Vivere è offrire
«Devo lasciare un biglietto a mio nipote: la richiesta di perdono per non avergli lasciato un mondo migliore di quello che è». Lo scriveva il poeta Andrea Zanzotto verso la fine della sua vita.
Questa estate, che vedrà forse il superamento della crisi pandemica che ha pesato soprattutto sui più giovani (dalla scuola alla socialità), può essere un momento propizio per ripensare e valorizzare il rapporto tra le generazioni, nel segno di una nuova alleanza.
Non c’è solo, per quanto importante, il problema del mondo che lasciamo loro. O meglio, questo è l’aspetto più macroscopico di una questione culturale di fondo: non ci prendiamo abbastanza cura del rapporto tra le generazioni.
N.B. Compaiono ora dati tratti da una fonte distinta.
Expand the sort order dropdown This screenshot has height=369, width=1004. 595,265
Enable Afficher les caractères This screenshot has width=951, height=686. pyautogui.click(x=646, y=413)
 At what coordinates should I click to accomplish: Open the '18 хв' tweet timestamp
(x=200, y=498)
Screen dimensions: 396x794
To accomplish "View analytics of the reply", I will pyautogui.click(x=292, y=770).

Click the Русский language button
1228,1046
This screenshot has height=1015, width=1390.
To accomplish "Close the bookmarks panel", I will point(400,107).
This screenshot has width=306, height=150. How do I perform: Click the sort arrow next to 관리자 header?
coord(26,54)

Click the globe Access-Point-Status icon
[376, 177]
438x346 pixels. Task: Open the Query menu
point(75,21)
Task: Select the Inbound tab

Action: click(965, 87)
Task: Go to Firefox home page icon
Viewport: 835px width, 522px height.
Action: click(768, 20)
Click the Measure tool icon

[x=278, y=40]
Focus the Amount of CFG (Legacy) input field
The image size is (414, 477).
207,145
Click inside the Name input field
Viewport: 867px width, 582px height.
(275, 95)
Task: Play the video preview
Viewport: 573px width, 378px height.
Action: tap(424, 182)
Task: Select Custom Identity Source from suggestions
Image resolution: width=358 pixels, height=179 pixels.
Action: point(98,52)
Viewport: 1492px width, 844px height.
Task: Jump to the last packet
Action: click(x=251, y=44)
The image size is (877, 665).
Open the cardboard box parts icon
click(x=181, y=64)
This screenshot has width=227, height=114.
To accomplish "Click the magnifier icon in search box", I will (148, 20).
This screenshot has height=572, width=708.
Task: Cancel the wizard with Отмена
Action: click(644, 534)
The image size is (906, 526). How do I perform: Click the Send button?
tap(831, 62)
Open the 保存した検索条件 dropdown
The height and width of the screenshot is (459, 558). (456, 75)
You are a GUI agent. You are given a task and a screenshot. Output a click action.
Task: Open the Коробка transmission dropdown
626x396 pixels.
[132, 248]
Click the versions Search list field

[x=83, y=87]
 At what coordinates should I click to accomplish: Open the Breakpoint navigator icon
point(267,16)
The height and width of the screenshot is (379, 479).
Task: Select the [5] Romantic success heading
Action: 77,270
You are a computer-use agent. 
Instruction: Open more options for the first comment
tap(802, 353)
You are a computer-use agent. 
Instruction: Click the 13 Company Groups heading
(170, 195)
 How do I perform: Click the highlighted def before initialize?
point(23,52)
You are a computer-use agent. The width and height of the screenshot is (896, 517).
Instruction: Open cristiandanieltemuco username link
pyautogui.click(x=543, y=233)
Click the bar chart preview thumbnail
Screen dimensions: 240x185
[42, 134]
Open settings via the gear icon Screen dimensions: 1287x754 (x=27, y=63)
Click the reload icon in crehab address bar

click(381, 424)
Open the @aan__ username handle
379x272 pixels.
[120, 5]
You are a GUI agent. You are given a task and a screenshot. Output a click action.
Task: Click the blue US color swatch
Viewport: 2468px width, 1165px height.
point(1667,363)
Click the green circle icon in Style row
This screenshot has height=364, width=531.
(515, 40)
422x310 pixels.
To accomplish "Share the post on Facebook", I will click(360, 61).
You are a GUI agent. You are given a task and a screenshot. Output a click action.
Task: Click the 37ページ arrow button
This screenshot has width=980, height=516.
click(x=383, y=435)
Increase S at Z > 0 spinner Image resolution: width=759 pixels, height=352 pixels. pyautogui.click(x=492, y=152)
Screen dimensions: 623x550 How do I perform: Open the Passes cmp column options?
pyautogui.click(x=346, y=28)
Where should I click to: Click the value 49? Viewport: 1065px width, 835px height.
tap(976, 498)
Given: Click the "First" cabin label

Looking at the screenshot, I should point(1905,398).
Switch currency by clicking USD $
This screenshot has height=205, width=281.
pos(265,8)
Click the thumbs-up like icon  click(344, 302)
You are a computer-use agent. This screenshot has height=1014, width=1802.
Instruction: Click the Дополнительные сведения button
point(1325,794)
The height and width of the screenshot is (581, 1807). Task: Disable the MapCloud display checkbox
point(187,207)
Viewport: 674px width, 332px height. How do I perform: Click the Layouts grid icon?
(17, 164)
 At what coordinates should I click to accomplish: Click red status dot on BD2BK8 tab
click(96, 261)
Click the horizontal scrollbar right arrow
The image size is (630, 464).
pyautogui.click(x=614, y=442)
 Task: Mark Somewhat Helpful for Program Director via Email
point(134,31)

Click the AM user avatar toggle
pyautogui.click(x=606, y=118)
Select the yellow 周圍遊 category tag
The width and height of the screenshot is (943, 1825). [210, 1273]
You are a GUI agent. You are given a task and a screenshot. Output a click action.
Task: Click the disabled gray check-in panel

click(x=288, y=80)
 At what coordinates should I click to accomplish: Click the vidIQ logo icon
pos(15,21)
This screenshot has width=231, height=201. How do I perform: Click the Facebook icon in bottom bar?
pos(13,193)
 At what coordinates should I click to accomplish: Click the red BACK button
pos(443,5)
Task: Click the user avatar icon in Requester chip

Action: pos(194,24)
Perché le generazioni non sono pure successioni cronologiche di ascendenti e discendenti. Ciò che fa le generazioni, scriveva il filosofo Bernard Stiegler, è la trasmissione di sapere, di ciò che si è imparato con l’esperienza essere degno di valore. In altre parole, è l’educazione che fa le generazioni.
Per Maria Zambrano, filosofa e poetessa, «si vive per davvero soltanto quando si trasmette qualcosa. Vivere umanamente è trasmettere, offrire». In questi mesi meno frenetici, prendiamoci il tempo di curare il rapporto tra le generazioni. Raccontando di più, per esempio, che è un modo per trasmettere sapere e rigenerare il legame tra i tempi e tra le persone.
Coltivare memoria per alimentare speranza. È una terapia contro la dislessia esistenziale. È condizione di un perdono che non sia sanatoria smemorata, ma rafforzi l’alleanza che si era infragilita.